* _Stated task_
Revise the items below so that every "Where should I click to" becomes "Which spot should I click to", keeping everything else the same.

Element and text position data:

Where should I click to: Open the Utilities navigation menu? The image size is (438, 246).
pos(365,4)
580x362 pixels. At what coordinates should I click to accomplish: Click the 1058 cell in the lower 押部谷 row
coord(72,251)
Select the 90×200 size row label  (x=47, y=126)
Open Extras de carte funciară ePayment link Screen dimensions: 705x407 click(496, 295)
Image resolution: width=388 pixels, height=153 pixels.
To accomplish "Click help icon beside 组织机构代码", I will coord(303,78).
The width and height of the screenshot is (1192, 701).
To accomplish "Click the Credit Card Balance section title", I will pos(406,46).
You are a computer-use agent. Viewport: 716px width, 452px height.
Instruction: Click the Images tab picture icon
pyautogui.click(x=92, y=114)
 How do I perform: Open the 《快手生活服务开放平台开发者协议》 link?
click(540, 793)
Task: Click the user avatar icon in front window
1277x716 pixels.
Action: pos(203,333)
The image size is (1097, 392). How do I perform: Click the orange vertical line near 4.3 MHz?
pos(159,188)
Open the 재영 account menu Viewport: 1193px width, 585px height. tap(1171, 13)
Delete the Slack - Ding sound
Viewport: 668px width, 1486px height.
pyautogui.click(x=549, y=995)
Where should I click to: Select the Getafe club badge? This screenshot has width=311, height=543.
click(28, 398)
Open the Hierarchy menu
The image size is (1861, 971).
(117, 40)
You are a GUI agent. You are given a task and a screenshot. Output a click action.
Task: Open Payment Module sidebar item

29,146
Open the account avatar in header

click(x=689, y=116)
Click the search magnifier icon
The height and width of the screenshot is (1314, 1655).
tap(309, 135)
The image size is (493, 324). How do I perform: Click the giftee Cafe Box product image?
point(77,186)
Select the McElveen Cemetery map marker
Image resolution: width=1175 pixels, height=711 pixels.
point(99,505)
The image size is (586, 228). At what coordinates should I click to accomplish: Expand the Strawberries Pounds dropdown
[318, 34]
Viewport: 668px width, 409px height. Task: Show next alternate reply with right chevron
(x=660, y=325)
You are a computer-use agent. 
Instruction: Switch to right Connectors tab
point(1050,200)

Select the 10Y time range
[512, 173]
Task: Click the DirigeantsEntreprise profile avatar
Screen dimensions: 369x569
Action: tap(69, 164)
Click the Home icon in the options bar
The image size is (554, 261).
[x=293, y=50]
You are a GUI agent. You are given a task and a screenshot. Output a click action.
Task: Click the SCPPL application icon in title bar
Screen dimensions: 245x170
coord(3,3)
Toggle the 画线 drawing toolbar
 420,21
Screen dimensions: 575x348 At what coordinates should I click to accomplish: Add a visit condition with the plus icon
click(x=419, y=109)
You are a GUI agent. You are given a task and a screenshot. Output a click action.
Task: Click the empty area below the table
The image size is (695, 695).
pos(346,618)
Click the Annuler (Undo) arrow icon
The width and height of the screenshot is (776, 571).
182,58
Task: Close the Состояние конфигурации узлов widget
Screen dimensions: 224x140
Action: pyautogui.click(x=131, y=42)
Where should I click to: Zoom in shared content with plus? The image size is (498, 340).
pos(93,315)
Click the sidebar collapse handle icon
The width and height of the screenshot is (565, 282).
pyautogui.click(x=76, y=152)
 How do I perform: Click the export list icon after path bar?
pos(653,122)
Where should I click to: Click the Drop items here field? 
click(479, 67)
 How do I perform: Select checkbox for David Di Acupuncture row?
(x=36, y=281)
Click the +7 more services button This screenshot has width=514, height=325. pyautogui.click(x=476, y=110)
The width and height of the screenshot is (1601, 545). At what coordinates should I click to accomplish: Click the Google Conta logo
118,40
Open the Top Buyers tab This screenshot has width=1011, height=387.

* _Answer below_
Which spot should I click to: Open the Utilities navigation menu? The image size is (438, 246).
pos(365,4)
580x362 pixels. At what coordinates should I click to accomplish: Click the 1058 cell in the lower 押部谷 row
coord(72,251)
Select the 90×200 size row label  (x=47, y=126)
Open Extras de carte funciară ePayment link Screen dimensions: 705x407 click(496, 295)
Image resolution: width=388 pixels, height=153 pixels.
To accomplish "Click help icon beside 组织机构代码", I will coord(303,78).
The width and height of the screenshot is (1192, 701).
To accomplish "Click the Credit Card Balance section title", I will pos(406,46).
You are a computer-use agent. Viewport: 716px width, 452px height.
Instruction: Click the Images tab picture icon
pyautogui.click(x=92, y=114)
 How do I perform: Open the 《快手生活服务开放平台开发者协议》 link?
click(540, 793)
Task: Click the user avatar icon in front window
1277x716 pixels.
Action: pos(203,333)
The image size is (1097, 392). How do I perform: Click the orange vertical line near 4.3 MHz?
pos(159,188)
Open the 재영 account menu Viewport: 1193px width, 585px height. tap(1171, 13)
Delete the Slack - Ding sound
Viewport: 668px width, 1486px height.
pyautogui.click(x=549, y=995)
Which spot should I click to: Select the Getafe club badge? This screenshot has width=311, height=543.
click(28, 398)
Open the Hierarchy menu
The image size is (1861, 971).
(117, 40)
You are a GUI agent. You are given a task and a screenshot. Output a click action.
Task: Open Payment Module sidebar item

29,146
Open the account avatar in header

click(x=689, y=116)
Click the search magnifier icon
The height and width of the screenshot is (1314, 1655).
tap(309, 135)
The image size is (493, 324). How do I perform: Click the giftee Cafe Box product image?
point(77,186)
Select the McElveen Cemetery map marker
Image resolution: width=1175 pixels, height=711 pixels.
point(99,505)
The image size is (586, 228). At what coordinates should I click to accomplish: Expand the Strawberries Pounds dropdown
[318, 34]
Viewport: 668px width, 409px height. Task: Show next alternate reply with right chevron
(x=660, y=325)
You are a computer-use agent. 
Instruction: Switch to right Connectors tab
point(1050,200)

Select the 10Y time range
[512, 173]
Task: Click the DirigeantsEntreprise profile avatar
Screen dimensions: 369x569
Action: tap(69, 164)
Click the Home icon in the options bar
The image size is (554, 261).
[x=293, y=50]
You are a GUI agent. You are given a task and a screenshot. Output a click action.
Task: Click the SCPPL application icon in title bar
Screen dimensions: 245x170
coord(3,3)
Toggle the 画线 drawing toolbar
 420,21
Screen dimensions: 575x348 At what coordinates should I click to accomplish: Add a visit condition with the plus icon
click(x=419, y=109)
You are a GUI agent. You are given a task and a screenshot. Output a click action.
Task: Click the empty area below the table
The image size is (695, 695).
pos(346,618)
Click the Annuler (Undo) arrow icon
The width and height of the screenshot is (776, 571).
182,58
Task: Close the Состояние конфигурации узлов widget
Screen dimensions: 224x140
Action: pyautogui.click(x=131, y=42)
Which spot should I click to: Zoom in shared content with plus? The image size is (498, 340).
pos(93,315)
Click the sidebar collapse handle icon
The width and height of the screenshot is (565, 282).
pyautogui.click(x=76, y=152)
 How do I perform: Click the export list icon after path bar?
pos(653,122)
Which spot should I click to: Click the Drop items here field? 
click(479, 67)
 How do I perform: Select checkbox for David Di Acupuncture row?
(x=36, y=281)
Click the +7 more services button This screenshot has width=514, height=325. pyautogui.click(x=476, y=110)
The width and height of the screenshot is (1601, 545). At what coordinates should I click to accomplish: Click the Google Conta logo
118,40
Open the Top Buyers tab This screenshot has width=1011, height=387.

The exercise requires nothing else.